__YOUR OBJECTIVE__. Search the lines of the records for the word "フェルトで作る", and copy every line that has it.

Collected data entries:
= = = = = = =

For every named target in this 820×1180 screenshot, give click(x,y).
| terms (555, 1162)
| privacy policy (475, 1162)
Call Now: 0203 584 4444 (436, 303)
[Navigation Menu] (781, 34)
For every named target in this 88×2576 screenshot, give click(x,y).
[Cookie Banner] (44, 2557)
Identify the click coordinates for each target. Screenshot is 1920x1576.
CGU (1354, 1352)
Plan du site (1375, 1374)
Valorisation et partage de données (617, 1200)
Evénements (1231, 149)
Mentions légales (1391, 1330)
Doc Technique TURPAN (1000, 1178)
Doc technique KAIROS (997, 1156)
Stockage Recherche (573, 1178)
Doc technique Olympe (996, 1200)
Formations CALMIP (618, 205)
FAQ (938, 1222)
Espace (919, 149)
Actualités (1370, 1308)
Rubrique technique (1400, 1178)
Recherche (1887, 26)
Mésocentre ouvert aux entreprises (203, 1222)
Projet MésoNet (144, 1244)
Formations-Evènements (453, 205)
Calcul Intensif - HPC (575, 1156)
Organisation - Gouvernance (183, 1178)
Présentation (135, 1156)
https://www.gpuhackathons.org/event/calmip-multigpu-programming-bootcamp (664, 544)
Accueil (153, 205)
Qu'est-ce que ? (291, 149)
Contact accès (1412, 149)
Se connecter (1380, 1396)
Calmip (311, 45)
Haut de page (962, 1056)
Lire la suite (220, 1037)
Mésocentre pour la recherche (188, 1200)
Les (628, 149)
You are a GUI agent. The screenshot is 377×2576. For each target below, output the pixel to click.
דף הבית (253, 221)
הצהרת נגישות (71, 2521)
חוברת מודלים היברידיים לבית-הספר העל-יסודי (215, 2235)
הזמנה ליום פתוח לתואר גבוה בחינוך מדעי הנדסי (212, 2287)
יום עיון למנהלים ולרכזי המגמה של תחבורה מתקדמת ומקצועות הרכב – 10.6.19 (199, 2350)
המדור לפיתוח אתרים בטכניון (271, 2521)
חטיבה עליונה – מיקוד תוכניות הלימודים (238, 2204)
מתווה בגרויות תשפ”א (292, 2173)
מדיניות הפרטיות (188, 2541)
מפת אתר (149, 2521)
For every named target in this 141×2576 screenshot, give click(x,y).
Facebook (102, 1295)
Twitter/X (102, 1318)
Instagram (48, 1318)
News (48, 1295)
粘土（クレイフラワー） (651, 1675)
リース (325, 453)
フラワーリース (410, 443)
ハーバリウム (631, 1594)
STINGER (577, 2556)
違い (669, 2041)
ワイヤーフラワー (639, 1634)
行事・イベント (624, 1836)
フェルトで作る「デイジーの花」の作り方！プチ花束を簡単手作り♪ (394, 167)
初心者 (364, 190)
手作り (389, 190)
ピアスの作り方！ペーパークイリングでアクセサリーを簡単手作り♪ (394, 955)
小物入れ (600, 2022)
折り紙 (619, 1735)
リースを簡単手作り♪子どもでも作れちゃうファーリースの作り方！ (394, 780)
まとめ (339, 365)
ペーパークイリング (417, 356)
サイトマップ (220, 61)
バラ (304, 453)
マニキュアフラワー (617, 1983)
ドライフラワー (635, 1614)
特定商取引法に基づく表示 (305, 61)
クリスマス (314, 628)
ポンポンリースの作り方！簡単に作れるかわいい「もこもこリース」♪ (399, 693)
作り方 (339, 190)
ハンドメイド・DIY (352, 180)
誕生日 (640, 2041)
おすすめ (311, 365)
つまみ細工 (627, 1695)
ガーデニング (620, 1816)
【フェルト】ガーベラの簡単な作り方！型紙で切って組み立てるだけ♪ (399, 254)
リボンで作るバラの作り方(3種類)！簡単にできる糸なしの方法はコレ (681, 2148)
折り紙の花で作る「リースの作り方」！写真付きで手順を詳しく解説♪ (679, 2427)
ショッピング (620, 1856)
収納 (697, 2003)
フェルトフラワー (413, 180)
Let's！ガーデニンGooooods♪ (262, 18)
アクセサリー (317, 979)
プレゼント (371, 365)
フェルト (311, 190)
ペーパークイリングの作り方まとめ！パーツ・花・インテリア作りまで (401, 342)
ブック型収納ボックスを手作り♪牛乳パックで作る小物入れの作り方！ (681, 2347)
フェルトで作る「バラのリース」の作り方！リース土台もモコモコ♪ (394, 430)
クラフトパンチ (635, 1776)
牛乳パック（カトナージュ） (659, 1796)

= = = = = = =

__RESPONSE AREA__.
フェルトで作る「デイジーの花」の作り方！プチ花束を簡単手作り♪ (394, 167)
フェルトで作る「バラのリース」の作り方！リース土台もモコモコ♪ (394, 430)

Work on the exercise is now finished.